Flux variability is intrinsic, not due to interstellar scintillation.

Brightness temperatures exceed the inverse-Compton limit by 3-4 orders of magnitude.

Relativistic Doppler factors are consistent with VLBI and X-ray data.

Abstract

The BL Lac object S5 0716+71 was observed in a global multi-frequency campaign to search for rapid and correlated flux density variability and signatures of an inverse-Compton (IC) catastrophe during the states of extreme apparent brightness temperatures. The observing campaign involved simultaneous monitoring at radio to IR/optical wavelengths centered around a 500-ks INTEGRAL pointing (November 10-17, 2003). We present the combined analysis and results of the cm- to sub-mm observations including a detailed study of the inter- to intra-day variability and spectral characteristics of 0716+714. We further constrain the variability brightness temperatures (T_B) and Doppler factors (delta) comparing the radio-bands with the hard X-ray emission (3-200 keV). 0716+714 was in an exceptionally high state (outburst) and different (slower) phase of short-term variability. The flux density variability in the cm- to mm-bands is dominated by a correlated, ~4 day time scale amplitude increase of up to ~35% systematically more pronounced towards shorter wavelengths. This contradicts expectations from standard interstellar scintillation (ISS) and suggests a source-intrinsic origin of the variability.
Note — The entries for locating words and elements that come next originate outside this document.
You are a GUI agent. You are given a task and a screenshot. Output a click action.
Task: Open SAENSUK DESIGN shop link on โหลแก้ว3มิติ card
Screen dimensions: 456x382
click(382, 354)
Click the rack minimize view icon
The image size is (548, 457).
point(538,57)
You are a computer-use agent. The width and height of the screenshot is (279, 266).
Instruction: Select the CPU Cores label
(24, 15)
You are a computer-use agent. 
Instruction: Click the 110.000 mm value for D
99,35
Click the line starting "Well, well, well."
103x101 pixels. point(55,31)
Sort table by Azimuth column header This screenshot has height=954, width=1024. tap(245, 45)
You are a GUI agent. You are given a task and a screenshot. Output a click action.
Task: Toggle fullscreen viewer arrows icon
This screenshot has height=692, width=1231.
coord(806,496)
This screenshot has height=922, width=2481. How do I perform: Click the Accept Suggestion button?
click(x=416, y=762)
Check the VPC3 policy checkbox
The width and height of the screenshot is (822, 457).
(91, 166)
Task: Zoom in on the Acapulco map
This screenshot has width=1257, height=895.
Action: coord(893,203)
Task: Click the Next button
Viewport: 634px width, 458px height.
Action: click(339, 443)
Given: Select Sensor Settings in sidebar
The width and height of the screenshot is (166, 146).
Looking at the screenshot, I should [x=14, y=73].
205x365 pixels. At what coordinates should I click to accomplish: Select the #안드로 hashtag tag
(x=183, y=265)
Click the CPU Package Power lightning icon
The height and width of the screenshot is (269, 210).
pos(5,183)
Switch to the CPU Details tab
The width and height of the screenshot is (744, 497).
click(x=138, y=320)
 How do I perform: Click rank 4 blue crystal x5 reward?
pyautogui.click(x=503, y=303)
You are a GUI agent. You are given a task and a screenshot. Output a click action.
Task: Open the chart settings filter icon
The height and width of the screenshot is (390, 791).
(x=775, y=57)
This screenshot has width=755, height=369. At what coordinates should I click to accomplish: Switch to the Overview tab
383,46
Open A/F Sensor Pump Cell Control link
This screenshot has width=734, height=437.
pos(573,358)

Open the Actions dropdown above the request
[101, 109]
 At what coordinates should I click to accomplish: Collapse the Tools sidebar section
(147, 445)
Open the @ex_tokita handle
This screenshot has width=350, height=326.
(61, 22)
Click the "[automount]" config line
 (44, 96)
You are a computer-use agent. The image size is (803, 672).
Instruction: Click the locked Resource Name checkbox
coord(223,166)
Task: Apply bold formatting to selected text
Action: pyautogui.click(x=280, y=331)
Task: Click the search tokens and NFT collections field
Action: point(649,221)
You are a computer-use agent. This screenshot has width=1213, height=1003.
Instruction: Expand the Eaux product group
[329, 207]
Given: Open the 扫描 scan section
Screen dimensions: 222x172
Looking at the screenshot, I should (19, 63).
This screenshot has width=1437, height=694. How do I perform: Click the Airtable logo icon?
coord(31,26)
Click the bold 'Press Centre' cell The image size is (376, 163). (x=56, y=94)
The derived lower limits to T_B exceed the 10^12 K IC-limit by up to 3-4 orders of magnitude. Assuming relativistic boosting, we obtain robust and self-consistent lower limits of delta >= 5-33, in good agreement with delta_VLBI obtained from VLBI studies and the IC-Doppler factors delta_IC > 14-16 obtained from the INTEGRAL data. Since a strong contribution from ISS can be excluded and a simultaneous IC catastrophe was not observed, we conclude that relativistic Doppler boosting naturally explains the apparent violation of the theoretical limits within standard synchrotron-self-Compton (SSC) jet models of AGN.